Dr. Ahmed Shaheed, UN Special Rapporteur on Freedom of Religion or Belief, presented the key findings of his latest report to the Human Rights Council. In his report he points out that “expressions  of  discrimination,  hostility  and  violence  motivated  by  anti-Muslim  bias  are  serious obstacles to the enjoyment of the right to freedom of thought, conscience and religion or belief. The dangers of  Islamophobia have been vividly manifested through heinous and violent  attacks against  Muslims across the globe that have captured headlines and international attention, but the majority of the human rights violations and abuses engendered by Islamophobia often gain little media attention, and, by some estimates, largely go unreported.  He expressed his concern about “the vicious circle between the negative stereotyping of Muslims and their beliefs and the steered structures that perpetuate discrimination and how they are reinforcing each other.”

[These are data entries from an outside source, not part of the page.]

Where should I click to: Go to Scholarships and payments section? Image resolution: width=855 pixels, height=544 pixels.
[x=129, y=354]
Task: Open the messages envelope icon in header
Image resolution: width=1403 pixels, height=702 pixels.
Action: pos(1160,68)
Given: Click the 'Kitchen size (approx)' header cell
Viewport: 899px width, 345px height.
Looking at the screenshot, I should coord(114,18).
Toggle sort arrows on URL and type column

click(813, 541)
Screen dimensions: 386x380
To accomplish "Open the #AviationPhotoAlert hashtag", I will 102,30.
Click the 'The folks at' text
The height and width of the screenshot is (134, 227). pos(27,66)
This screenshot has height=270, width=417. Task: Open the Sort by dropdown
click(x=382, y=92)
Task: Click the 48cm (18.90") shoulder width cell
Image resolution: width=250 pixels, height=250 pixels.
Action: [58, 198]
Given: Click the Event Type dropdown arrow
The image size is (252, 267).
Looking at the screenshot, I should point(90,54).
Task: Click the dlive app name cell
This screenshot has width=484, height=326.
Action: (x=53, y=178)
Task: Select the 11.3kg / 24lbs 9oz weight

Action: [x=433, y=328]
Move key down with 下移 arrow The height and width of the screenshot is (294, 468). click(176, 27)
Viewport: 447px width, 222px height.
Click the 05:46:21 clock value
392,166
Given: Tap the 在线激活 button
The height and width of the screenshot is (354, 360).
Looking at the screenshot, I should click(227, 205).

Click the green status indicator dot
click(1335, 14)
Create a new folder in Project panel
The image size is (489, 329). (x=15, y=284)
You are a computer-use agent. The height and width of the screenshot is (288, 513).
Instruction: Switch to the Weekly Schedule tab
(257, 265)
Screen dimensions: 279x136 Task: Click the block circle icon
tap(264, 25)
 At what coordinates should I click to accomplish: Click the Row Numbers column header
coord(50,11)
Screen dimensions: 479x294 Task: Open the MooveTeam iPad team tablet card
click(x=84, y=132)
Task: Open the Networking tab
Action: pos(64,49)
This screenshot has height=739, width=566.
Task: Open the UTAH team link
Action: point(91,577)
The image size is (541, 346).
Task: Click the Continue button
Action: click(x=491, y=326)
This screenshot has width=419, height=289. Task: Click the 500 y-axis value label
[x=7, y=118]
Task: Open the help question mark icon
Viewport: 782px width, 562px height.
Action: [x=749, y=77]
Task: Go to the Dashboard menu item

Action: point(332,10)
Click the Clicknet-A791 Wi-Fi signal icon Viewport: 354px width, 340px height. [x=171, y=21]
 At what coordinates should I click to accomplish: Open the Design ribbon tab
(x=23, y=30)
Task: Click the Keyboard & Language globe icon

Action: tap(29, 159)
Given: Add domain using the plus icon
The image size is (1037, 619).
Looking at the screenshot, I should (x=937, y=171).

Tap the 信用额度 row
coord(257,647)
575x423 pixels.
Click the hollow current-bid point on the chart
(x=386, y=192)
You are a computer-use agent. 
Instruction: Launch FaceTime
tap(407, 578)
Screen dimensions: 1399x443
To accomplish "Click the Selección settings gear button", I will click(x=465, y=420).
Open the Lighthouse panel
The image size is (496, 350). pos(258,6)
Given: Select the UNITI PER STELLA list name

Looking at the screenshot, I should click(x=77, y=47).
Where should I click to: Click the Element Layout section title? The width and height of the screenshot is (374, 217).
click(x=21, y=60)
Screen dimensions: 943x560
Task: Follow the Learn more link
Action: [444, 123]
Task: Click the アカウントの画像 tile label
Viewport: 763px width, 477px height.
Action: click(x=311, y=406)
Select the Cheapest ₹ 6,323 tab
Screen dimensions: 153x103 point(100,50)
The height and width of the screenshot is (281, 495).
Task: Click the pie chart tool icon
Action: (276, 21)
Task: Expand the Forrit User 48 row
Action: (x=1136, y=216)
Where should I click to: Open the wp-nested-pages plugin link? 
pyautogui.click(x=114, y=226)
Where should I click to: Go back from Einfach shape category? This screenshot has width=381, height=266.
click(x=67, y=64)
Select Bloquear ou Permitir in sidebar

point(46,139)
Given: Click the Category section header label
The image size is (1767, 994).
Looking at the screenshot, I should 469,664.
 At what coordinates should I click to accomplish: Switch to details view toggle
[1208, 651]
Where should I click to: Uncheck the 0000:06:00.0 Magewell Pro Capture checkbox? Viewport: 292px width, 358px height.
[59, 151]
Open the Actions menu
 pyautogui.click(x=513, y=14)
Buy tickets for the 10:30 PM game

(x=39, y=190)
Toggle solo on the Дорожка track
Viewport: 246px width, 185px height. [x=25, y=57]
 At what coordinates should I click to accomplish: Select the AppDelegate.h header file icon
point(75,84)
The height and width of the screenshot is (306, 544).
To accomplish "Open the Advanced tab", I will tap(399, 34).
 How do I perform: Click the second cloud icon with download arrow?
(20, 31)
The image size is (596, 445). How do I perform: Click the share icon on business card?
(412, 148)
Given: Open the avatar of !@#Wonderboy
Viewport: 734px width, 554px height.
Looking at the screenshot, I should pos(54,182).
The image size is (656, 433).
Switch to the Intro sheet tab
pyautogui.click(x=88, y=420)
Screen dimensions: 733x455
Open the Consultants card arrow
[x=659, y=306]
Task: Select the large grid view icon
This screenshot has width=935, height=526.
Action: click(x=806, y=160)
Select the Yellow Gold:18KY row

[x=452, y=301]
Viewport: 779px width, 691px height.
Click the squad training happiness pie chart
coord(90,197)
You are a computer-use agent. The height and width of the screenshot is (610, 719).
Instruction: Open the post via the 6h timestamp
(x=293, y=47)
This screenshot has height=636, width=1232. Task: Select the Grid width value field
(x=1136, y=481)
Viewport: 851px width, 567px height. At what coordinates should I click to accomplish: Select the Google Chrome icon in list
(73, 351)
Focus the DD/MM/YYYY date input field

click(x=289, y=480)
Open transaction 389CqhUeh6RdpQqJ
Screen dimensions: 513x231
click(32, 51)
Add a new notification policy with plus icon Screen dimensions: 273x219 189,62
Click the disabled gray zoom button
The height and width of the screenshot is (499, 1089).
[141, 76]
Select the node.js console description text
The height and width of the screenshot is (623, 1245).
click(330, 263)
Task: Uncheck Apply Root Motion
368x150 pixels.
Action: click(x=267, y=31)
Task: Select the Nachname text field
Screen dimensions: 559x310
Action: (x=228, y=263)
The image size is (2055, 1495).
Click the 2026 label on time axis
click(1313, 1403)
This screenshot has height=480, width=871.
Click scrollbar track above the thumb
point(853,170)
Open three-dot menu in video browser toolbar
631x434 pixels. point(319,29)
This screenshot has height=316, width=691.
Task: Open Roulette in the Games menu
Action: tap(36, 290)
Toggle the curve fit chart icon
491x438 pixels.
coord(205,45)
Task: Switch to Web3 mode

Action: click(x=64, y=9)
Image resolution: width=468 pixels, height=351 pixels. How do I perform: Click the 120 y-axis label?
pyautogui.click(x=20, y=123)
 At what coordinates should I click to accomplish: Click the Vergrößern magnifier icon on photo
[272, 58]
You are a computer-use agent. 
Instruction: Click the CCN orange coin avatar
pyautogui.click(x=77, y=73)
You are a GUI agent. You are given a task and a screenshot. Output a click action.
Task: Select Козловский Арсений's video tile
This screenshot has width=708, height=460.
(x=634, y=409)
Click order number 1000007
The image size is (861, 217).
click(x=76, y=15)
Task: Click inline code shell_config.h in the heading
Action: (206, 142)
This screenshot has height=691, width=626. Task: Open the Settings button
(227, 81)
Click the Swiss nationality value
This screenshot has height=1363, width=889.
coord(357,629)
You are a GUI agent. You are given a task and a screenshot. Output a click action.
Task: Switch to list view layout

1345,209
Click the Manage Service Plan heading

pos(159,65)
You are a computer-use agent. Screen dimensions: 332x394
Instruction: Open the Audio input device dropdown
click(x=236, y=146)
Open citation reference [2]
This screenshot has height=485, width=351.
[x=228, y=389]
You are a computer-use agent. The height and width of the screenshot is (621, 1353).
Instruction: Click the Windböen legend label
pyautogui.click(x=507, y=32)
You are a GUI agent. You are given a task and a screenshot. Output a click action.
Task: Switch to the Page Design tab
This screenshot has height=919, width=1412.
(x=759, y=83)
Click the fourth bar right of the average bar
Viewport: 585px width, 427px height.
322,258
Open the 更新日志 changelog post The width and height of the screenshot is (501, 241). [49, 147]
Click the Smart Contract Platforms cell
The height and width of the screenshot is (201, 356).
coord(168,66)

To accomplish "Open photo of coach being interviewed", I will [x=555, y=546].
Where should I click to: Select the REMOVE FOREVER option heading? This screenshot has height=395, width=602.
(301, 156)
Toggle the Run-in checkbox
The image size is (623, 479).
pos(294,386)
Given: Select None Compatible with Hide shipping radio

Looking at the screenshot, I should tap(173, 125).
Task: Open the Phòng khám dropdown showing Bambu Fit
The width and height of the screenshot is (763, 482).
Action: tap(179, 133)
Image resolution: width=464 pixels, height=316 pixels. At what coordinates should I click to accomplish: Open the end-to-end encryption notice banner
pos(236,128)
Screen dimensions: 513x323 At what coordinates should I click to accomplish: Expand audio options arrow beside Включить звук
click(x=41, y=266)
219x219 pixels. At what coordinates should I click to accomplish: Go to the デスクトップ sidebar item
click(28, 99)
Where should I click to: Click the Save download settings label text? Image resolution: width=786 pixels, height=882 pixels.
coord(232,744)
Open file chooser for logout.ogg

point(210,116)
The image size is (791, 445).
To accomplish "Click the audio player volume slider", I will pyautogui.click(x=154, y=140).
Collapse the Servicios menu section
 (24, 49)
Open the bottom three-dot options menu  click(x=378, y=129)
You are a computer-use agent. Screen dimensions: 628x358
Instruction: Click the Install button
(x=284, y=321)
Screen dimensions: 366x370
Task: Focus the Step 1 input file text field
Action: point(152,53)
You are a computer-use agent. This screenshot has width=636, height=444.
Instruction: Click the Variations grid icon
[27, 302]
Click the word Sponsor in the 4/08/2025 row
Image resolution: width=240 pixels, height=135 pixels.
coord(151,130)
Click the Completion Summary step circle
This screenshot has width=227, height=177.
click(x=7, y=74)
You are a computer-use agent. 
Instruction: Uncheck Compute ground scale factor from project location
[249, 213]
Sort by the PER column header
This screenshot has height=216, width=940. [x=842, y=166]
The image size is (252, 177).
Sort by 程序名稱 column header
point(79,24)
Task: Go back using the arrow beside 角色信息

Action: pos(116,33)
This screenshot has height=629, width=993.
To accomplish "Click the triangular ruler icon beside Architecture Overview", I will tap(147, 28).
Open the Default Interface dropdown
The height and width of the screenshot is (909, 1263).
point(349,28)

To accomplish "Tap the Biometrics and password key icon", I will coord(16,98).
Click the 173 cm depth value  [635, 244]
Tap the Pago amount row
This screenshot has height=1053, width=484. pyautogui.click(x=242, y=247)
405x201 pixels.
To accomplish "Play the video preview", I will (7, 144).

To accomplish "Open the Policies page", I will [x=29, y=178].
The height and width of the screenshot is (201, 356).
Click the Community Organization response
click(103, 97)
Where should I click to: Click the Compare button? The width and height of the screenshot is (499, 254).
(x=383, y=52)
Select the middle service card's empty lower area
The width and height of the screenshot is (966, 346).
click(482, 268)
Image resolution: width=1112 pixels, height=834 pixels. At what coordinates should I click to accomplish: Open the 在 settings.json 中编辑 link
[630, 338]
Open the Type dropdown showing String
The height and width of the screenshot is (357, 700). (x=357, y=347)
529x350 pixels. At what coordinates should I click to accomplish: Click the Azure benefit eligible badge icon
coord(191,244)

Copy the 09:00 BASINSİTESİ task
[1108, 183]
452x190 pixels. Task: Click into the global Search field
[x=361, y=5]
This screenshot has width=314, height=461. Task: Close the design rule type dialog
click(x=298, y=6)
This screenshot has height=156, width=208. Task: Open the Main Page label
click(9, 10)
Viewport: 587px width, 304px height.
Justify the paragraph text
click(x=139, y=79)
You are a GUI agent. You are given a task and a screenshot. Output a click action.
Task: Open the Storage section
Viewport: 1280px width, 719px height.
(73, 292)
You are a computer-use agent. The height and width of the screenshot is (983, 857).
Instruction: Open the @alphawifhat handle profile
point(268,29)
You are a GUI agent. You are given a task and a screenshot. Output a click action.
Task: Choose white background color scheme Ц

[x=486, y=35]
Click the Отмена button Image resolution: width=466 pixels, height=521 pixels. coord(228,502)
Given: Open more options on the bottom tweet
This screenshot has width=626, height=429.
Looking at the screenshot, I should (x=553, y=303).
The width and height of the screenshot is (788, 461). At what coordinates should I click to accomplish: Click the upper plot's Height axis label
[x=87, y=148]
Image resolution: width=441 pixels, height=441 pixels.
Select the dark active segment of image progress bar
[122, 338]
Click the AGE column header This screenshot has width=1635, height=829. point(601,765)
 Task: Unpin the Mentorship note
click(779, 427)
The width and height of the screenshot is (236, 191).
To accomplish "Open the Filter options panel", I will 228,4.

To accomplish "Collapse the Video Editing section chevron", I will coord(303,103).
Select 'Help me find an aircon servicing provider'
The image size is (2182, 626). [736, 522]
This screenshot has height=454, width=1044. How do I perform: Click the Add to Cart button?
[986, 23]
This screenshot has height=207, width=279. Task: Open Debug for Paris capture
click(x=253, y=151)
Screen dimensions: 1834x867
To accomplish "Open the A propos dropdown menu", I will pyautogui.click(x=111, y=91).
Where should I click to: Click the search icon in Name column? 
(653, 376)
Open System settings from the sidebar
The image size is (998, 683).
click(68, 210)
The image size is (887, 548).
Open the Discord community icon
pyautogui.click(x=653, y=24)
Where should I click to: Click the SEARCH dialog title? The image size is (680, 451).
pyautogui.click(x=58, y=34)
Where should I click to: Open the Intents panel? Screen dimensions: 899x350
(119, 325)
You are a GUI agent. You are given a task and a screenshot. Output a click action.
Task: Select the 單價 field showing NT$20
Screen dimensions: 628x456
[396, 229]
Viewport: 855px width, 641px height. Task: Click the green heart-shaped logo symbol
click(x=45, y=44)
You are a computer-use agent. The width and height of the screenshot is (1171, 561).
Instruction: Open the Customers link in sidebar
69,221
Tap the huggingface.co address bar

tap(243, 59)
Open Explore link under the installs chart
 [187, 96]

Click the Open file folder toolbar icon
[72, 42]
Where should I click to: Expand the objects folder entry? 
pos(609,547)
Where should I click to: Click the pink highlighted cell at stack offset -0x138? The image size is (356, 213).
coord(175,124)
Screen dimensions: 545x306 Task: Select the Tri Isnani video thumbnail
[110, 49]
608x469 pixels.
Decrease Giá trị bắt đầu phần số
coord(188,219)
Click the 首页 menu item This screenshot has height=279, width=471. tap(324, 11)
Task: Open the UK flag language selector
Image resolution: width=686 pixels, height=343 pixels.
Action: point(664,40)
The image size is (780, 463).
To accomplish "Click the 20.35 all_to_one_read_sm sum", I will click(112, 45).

Tommasso Chiamparino, the European Commission Coordinator on combating Anti-Muslim Hatred, referred to policies the European Union already has in place, such as the Council Framework Decision on combating certain forms and expressions of racism and xenophobia by means of criminal law  and  advanced  non-discrimination laws such as the Race Equality Directive and the Equality Employment Directives and laws to protect victims of hate crime. He acknowledged that the law needs to be complemented by robust policy efforts and holistic responses, for example with the Commissions’ adopted Anti-Racism Action Plan for 2020-2025.  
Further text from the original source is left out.